### Short exercise
Update the records from the line with "You are a computer-use agent. 1456x819" to the line with "[x=1333, y=801]" by replacing "volume control" with "network menu" and leaving everything else unchanged. Omit the pictures from your answer.

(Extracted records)
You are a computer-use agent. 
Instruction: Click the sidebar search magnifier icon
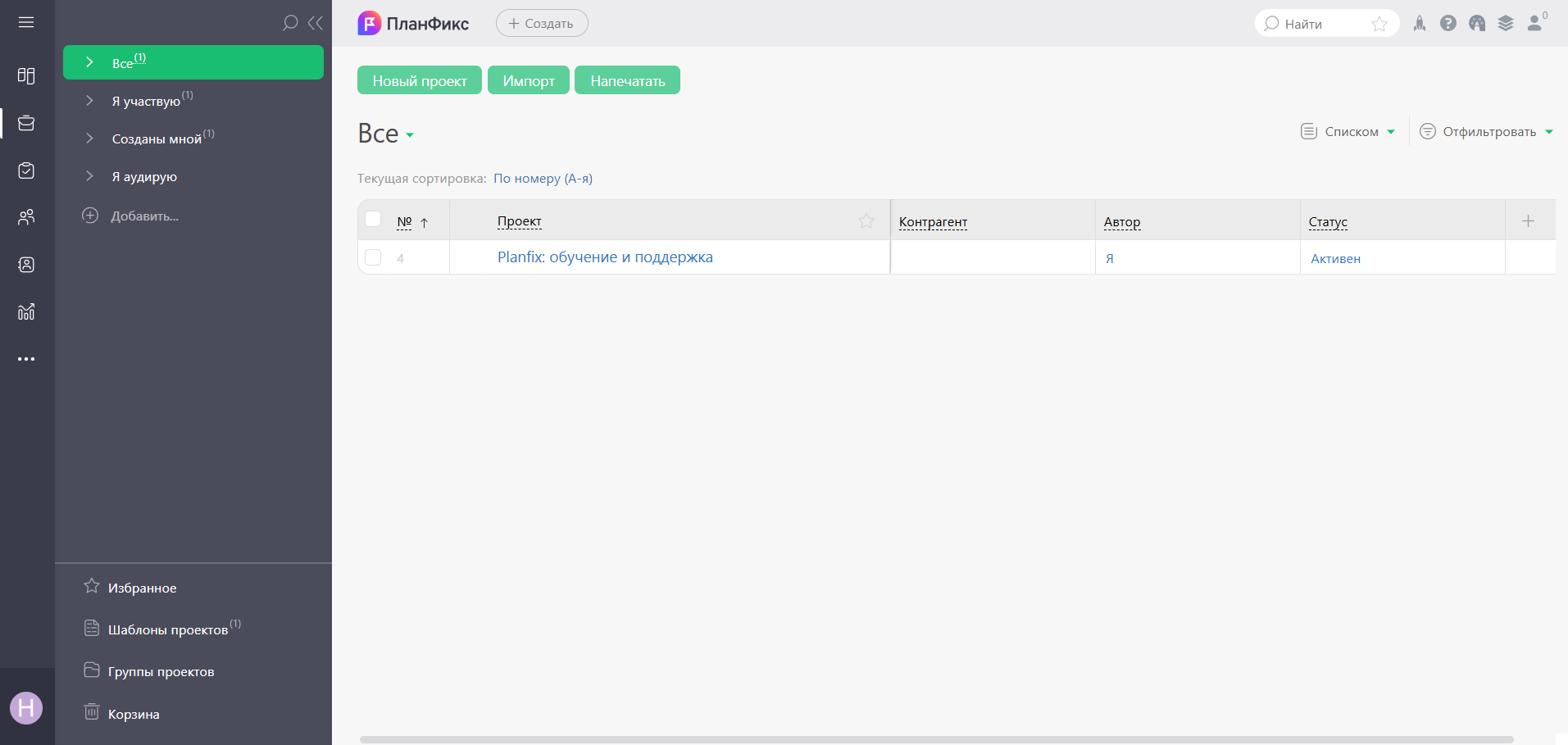[x=290, y=23]
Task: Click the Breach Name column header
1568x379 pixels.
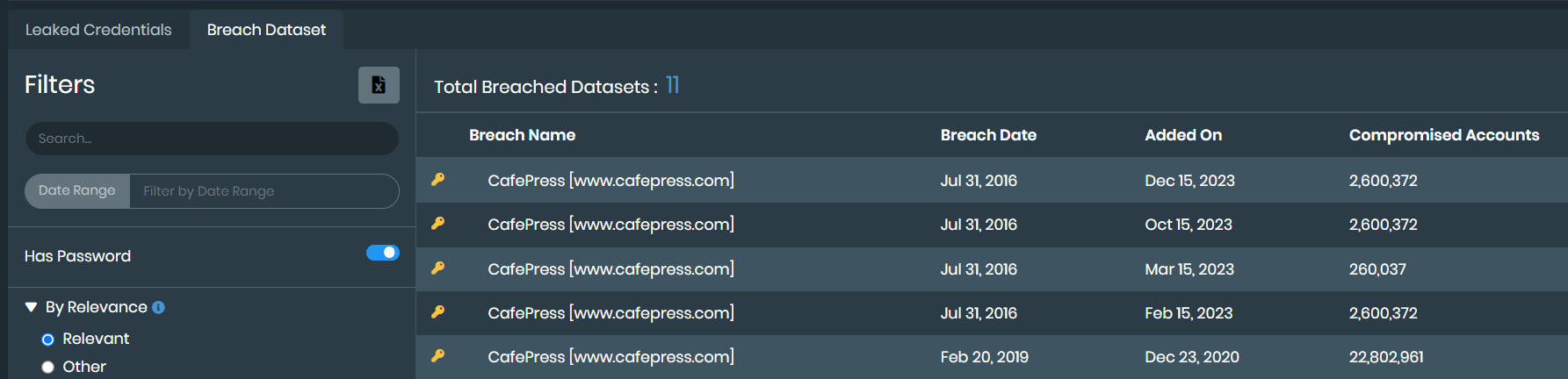Action: [522, 135]
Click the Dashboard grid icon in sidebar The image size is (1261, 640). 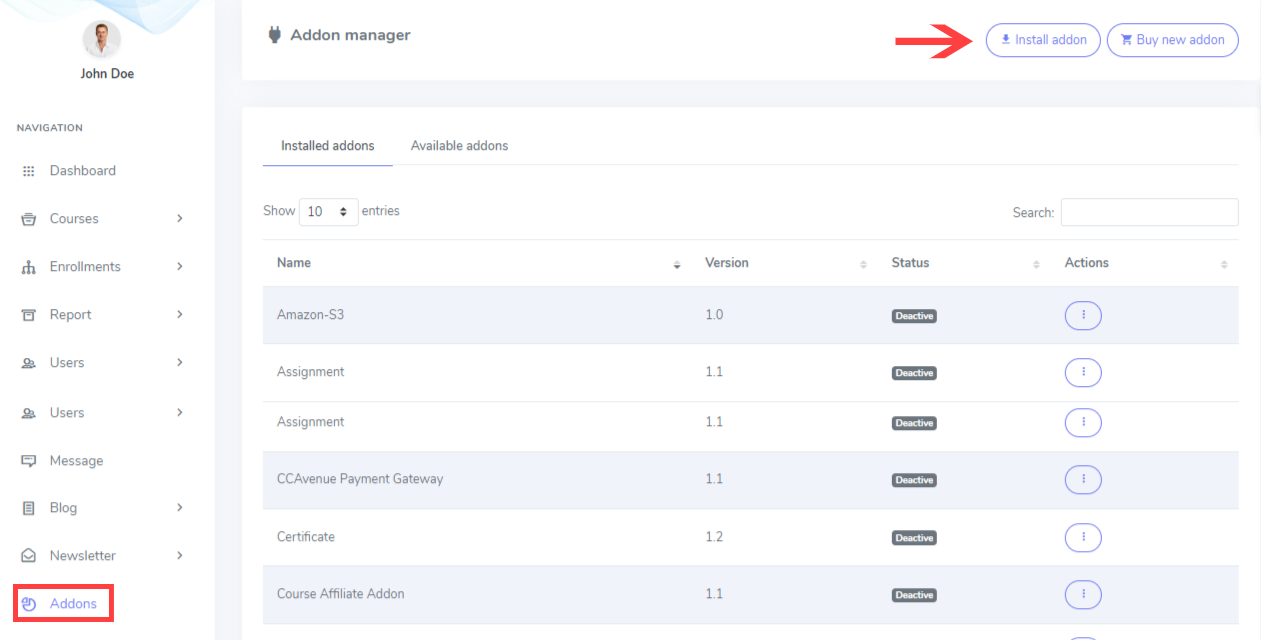click(29, 171)
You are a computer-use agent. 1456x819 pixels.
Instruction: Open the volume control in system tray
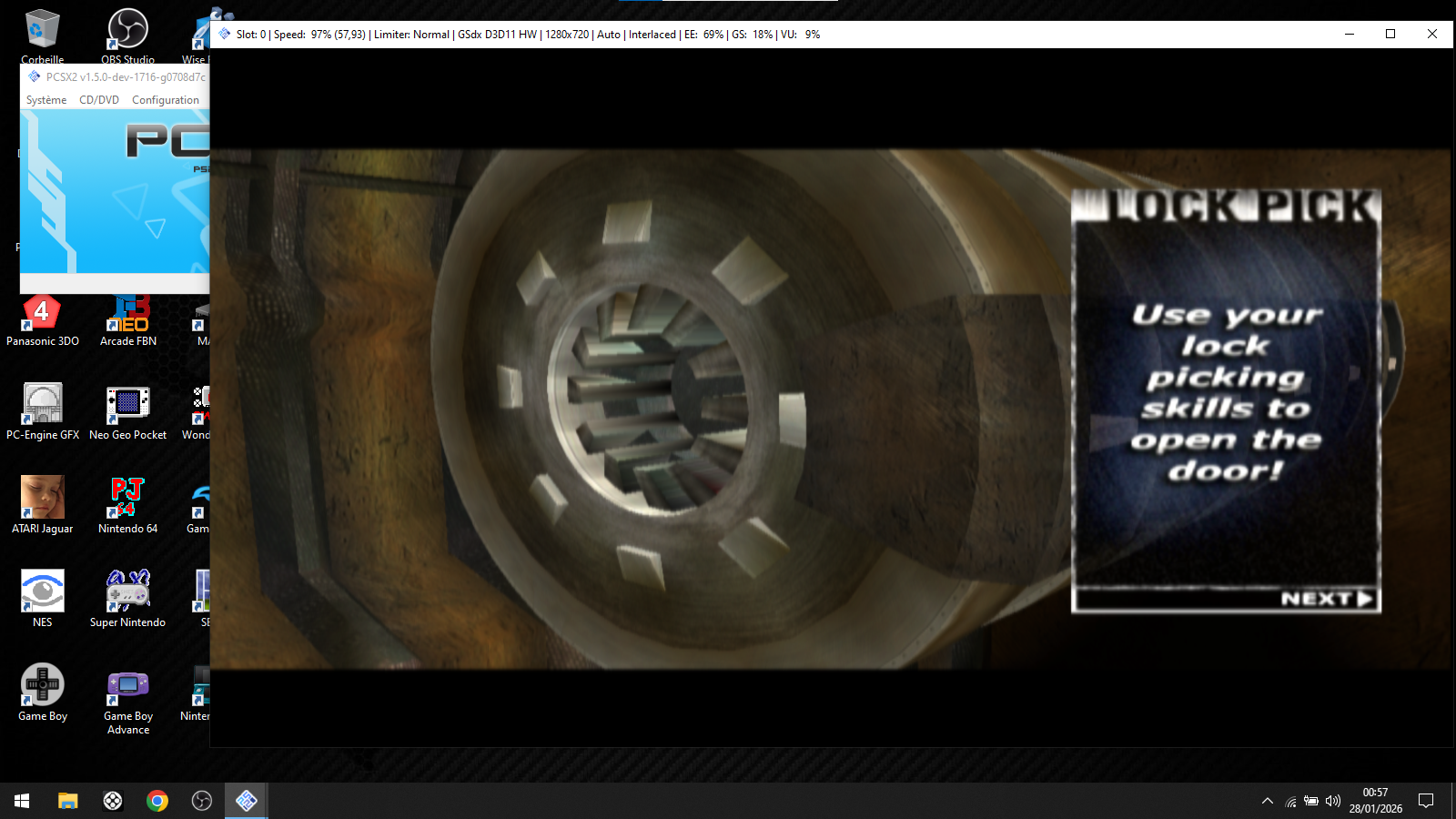[x=1333, y=801]
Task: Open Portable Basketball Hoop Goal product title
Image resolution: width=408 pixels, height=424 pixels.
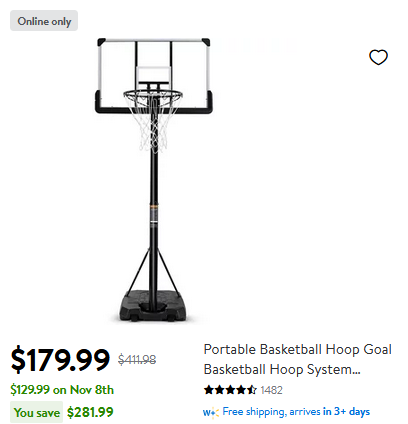Action: point(298,349)
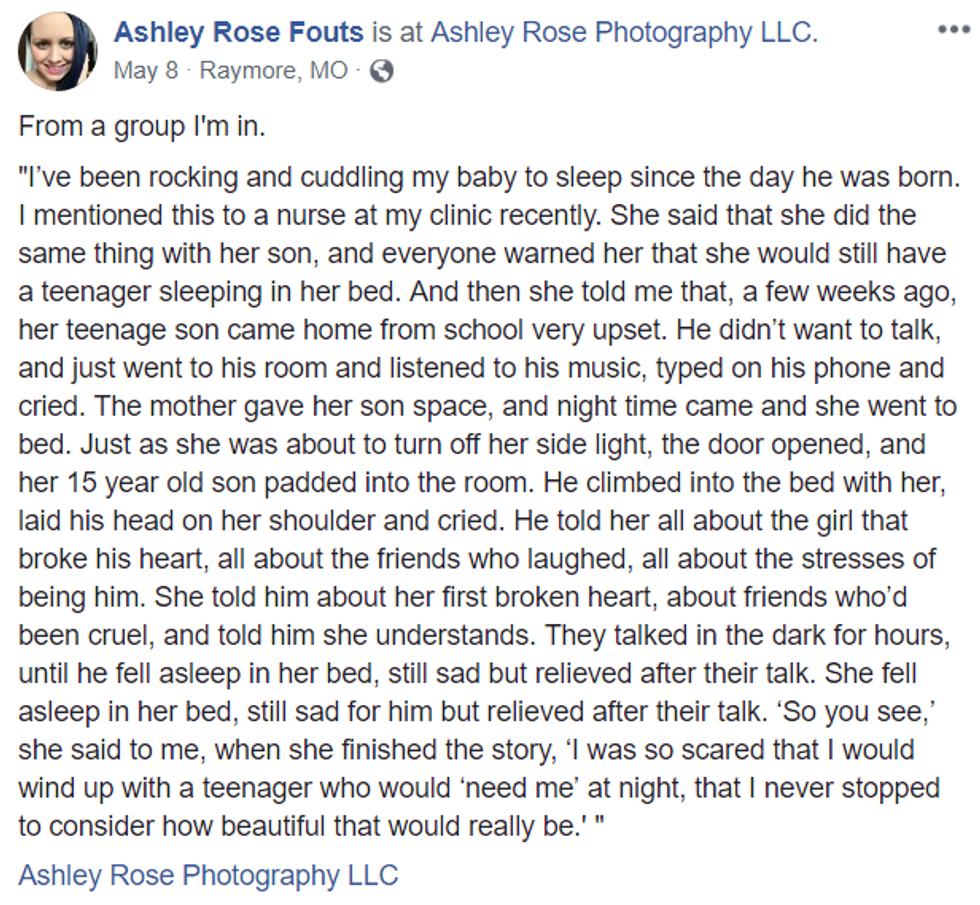Image resolution: width=980 pixels, height=905 pixels.
Task: Click the globe public privacy icon
Action: tap(381, 72)
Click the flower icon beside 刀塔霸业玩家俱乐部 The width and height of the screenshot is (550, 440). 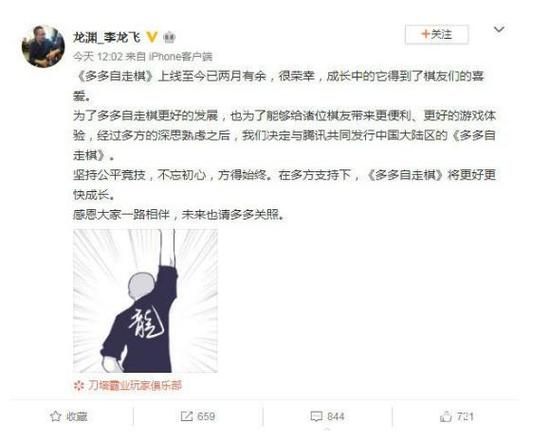point(79,386)

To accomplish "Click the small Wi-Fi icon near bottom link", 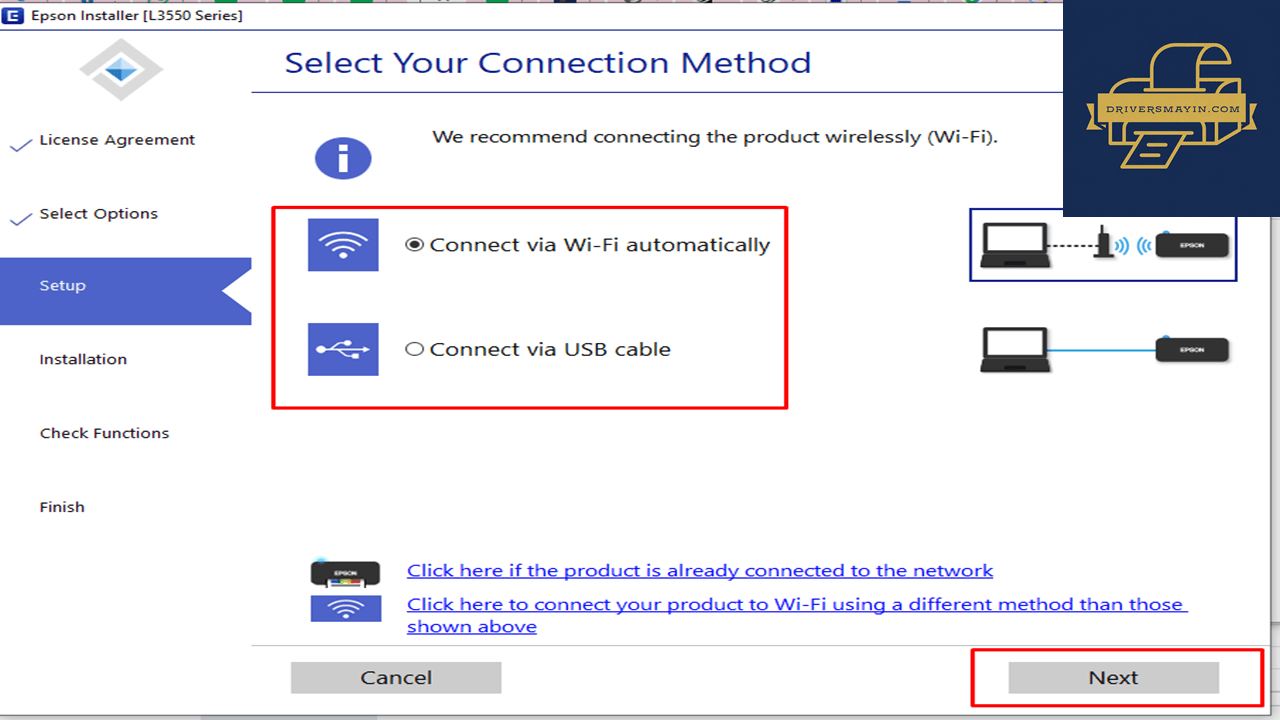I will pyautogui.click(x=346, y=608).

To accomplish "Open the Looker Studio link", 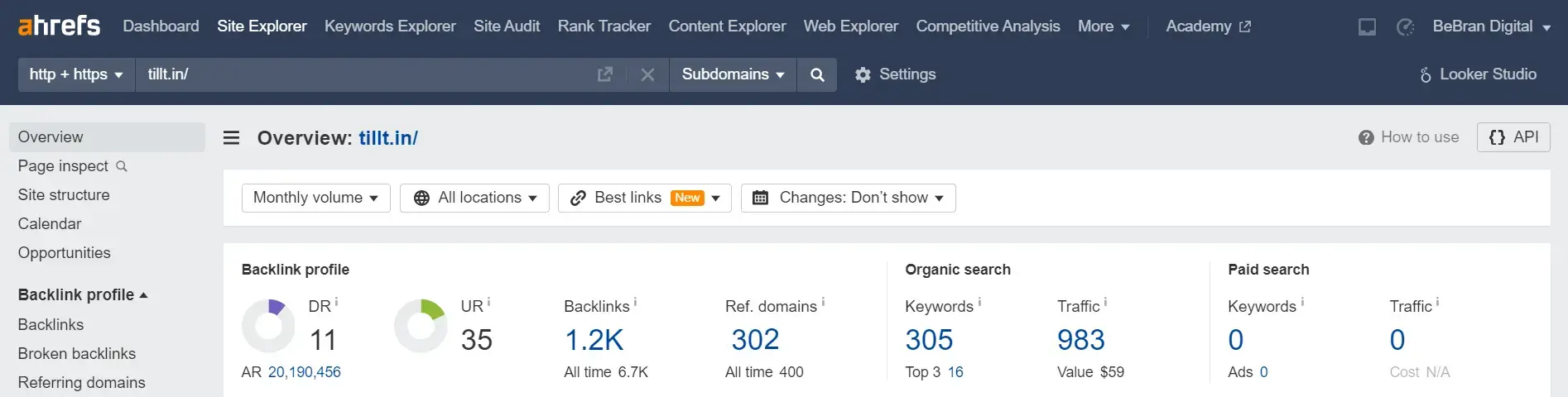I will [1478, 74].
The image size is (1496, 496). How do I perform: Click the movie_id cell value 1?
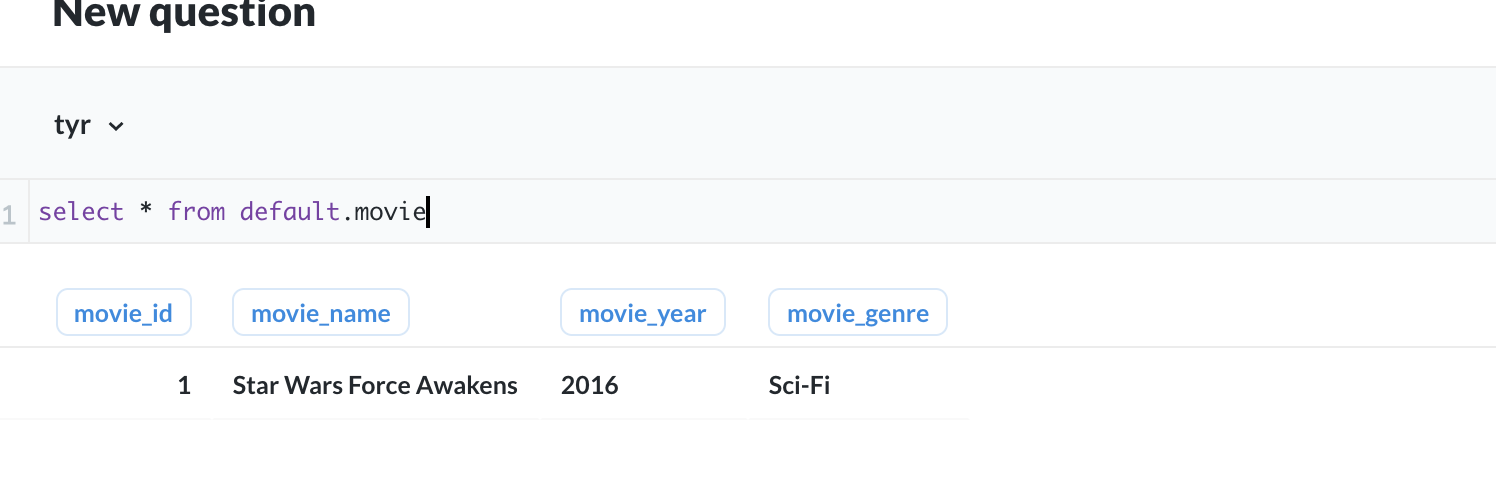(x=184, y=385)
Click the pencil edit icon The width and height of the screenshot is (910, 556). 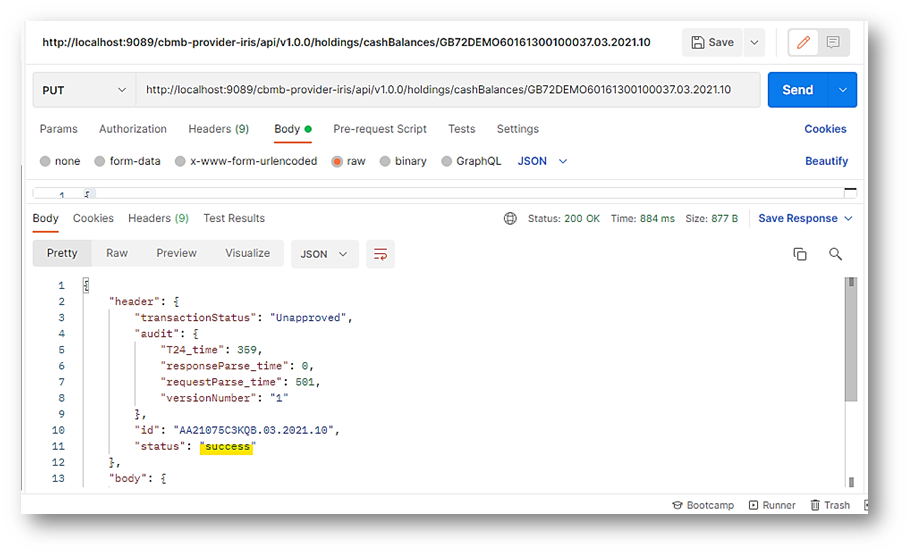[803, 42]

### Exercise solution
You are a computer-use agent. 1456x819 pixels.
Instruction: Open the network menu in system tray
[x=1333, y=801]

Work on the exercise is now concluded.